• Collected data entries
# # #

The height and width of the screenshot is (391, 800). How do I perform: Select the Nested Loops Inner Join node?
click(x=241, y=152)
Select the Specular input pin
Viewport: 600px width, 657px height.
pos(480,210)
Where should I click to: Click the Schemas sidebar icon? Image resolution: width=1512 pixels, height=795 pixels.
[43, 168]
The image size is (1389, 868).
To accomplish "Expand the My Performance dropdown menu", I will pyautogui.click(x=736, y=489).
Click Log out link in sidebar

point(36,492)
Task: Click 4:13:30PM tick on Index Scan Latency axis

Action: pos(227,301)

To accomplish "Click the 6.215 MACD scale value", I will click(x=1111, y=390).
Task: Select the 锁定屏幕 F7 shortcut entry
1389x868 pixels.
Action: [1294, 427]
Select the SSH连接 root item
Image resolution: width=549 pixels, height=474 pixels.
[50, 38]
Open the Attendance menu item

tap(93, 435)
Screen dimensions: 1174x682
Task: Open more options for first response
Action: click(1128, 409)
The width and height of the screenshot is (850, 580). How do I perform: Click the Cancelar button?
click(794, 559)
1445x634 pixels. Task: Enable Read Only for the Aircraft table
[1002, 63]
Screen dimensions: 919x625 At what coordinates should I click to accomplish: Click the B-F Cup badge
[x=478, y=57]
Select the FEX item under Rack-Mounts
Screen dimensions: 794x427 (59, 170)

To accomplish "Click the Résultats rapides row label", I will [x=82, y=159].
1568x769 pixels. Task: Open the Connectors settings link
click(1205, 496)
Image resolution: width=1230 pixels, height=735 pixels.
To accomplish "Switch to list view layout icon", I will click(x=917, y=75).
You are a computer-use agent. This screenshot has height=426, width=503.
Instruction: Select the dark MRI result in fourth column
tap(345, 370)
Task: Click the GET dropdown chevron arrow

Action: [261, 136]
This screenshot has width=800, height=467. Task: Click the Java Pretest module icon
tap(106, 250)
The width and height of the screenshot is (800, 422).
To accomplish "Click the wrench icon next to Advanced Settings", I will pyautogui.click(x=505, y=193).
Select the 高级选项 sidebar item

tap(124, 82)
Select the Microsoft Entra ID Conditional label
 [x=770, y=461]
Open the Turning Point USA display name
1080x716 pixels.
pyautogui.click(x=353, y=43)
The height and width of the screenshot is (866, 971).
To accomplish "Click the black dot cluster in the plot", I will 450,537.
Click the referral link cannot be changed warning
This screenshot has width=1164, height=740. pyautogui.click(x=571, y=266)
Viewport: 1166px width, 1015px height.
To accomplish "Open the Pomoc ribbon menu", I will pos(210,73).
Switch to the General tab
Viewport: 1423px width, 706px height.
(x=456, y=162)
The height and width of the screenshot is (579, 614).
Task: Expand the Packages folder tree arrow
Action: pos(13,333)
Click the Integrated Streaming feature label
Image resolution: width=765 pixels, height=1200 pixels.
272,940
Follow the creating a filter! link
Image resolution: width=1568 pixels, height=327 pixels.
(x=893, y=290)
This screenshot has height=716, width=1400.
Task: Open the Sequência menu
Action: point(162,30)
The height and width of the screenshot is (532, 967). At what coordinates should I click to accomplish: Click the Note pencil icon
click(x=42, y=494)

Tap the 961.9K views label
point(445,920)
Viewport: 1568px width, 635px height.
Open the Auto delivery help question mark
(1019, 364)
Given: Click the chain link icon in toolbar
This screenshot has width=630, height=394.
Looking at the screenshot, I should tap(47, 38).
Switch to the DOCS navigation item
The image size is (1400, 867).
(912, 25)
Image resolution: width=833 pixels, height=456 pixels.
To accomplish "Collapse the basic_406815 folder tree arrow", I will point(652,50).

# # #

• Exercise brief
When a line in the data holds the word "Switch", show that line.

• Problem solution
To accomplish "Switch to list view layout icon", I will click(x=917, y=75).
Switch to the General tab
Switch to the DOCS navigation item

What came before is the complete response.